Aim - Please format each line from the one containing "The image size is (1350, 896)." down to and including the one containing "Action: tap(105, 975)" as a JSON list of strings, one string per line, omitting blank lines.

Data items
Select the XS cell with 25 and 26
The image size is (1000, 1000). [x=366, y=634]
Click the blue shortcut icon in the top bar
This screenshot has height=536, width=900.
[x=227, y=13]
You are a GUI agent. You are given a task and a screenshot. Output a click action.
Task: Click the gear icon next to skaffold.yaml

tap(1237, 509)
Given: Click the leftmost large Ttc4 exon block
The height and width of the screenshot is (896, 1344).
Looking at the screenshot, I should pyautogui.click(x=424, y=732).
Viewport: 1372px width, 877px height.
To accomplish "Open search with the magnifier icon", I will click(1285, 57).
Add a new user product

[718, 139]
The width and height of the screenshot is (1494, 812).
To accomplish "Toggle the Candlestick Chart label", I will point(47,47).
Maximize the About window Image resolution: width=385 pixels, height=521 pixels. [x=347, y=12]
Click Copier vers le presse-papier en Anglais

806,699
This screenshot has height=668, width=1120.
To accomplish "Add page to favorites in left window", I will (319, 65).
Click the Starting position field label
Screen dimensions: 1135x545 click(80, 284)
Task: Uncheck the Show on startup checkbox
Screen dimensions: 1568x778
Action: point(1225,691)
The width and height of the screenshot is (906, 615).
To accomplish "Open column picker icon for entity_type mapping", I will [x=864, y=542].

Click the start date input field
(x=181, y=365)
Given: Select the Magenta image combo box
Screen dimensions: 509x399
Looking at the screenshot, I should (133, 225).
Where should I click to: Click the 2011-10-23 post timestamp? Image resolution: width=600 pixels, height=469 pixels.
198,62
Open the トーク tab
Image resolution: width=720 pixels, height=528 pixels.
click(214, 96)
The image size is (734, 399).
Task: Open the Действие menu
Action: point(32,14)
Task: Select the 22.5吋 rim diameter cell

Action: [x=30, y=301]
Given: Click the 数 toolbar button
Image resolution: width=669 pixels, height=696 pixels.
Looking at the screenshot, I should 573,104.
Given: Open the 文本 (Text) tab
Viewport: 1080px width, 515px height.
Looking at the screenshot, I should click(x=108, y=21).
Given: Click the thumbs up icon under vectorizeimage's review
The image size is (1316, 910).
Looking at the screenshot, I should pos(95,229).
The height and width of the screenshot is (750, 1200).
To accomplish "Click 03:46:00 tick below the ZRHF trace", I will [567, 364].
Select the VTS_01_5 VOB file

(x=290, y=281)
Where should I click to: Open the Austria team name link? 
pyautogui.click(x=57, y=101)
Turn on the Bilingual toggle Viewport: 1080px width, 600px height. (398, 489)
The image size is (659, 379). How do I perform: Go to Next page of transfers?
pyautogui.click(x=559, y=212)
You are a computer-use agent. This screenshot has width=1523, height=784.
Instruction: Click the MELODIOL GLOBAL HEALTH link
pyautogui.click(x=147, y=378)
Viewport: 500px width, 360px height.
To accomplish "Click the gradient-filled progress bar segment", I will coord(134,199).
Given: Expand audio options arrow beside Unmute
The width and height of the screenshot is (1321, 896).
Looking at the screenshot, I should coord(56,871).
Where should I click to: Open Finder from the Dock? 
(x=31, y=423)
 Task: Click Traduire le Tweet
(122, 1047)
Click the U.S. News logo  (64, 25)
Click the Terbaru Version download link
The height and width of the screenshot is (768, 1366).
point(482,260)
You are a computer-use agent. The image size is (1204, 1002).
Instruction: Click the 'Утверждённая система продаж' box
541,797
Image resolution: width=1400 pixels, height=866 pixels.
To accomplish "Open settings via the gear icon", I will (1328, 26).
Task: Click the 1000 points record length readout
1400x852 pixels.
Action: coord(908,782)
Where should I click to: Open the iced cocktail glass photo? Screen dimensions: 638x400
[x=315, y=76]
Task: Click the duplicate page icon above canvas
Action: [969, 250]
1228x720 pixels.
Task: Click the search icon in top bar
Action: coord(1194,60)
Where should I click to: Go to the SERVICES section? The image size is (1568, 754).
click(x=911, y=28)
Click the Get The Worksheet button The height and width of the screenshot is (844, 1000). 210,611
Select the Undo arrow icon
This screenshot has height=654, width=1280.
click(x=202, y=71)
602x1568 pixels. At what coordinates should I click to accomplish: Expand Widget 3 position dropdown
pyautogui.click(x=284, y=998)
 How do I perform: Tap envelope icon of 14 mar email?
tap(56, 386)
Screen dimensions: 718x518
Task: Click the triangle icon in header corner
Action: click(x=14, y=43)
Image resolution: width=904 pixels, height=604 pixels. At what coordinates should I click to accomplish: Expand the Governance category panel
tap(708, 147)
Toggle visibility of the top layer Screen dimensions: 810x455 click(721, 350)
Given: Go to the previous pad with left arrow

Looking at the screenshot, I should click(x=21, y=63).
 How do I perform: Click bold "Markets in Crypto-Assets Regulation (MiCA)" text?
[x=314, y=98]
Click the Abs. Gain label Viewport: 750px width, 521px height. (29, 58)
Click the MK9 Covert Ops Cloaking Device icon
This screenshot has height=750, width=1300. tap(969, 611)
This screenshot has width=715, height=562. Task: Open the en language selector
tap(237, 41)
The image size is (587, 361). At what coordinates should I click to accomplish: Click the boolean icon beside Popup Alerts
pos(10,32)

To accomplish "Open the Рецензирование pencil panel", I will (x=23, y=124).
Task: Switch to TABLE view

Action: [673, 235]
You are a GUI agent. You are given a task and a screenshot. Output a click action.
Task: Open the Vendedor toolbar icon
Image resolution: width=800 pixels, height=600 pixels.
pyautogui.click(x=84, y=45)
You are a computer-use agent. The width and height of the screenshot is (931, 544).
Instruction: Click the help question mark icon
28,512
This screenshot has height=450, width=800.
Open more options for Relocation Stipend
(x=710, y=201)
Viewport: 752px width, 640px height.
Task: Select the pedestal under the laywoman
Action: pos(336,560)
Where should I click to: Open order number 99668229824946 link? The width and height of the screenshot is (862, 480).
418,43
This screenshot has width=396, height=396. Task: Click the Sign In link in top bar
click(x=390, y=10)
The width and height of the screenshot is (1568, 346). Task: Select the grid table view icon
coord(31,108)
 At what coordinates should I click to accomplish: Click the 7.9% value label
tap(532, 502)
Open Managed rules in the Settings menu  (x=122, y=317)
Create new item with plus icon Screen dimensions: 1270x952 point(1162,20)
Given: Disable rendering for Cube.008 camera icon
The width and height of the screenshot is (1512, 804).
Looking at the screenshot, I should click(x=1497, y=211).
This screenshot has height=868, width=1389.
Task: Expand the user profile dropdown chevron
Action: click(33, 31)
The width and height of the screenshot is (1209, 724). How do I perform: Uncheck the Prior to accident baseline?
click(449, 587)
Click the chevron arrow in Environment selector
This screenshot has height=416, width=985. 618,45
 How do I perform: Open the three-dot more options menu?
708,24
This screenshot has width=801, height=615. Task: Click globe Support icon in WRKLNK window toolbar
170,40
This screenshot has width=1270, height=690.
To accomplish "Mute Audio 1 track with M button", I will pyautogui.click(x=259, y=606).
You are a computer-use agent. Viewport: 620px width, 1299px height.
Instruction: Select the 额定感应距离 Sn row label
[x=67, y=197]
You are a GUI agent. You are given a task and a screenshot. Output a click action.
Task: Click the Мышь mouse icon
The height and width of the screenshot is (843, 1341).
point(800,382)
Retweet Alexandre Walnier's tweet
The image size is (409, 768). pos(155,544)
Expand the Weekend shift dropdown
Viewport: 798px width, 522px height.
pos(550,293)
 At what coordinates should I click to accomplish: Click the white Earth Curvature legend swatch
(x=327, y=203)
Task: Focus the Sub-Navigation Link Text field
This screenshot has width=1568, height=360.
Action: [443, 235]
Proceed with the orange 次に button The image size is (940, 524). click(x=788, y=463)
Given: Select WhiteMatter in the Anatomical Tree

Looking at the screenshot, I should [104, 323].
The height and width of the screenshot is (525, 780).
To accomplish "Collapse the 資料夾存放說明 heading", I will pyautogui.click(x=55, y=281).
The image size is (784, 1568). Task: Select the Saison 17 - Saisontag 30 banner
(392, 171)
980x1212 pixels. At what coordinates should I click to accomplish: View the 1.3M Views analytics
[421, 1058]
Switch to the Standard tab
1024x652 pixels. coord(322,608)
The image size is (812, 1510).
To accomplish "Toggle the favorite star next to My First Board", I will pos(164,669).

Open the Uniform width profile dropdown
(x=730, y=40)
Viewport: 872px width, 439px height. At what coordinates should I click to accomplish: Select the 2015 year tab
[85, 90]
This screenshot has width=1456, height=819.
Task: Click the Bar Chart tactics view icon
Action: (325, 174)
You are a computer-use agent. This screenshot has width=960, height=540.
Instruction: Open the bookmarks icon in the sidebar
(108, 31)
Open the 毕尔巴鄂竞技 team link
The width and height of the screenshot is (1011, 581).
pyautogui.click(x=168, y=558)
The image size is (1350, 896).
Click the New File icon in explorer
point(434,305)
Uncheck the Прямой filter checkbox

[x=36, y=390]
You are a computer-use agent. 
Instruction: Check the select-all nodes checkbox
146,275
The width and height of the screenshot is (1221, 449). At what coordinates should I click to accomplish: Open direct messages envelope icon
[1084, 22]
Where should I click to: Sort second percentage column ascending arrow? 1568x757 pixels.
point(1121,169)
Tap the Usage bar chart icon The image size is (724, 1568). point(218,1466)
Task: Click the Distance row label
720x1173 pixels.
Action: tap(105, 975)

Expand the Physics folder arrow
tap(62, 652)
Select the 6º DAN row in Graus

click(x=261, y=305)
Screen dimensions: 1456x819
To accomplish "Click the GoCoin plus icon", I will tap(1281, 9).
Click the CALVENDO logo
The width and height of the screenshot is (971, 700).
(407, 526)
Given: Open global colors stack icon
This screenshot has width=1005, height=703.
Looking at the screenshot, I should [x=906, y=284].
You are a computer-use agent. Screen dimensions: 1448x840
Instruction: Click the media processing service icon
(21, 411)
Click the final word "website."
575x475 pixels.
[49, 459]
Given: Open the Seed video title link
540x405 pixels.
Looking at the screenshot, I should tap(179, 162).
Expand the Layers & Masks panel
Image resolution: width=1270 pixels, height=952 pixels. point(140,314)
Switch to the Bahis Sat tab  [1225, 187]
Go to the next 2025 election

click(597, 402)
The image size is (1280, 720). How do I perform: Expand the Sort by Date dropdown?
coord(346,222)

Expected output -
[
  "The image size is (1350, 896).",
  "Click the New File icon in explorer",
  "point(434,305)",
  "Uncheck the Прямой filter checkbox",
  "[x=36, y=390]",
  "You are a computer-use agent. ",
  "Instruction: Check the select-all nodes checkbox",
  "146,275",
  "The width and height of the screenshot is (1221, 449). At what coordinates should I click to accomplish: Open direct messages envelope icon",
  "[1084, 22]",
  "Where should I click to: Sort second percentage column ascending arrow? 1568x757 pixels.",
  "point(1121,169)",
  "Tap the Usage bar chart icon The image size is (724, 1568). point(218,1466)",
  "Task: Click the Distance row label",
  "720x1173 pixels.",
  "Action: tap(105, 975)"
]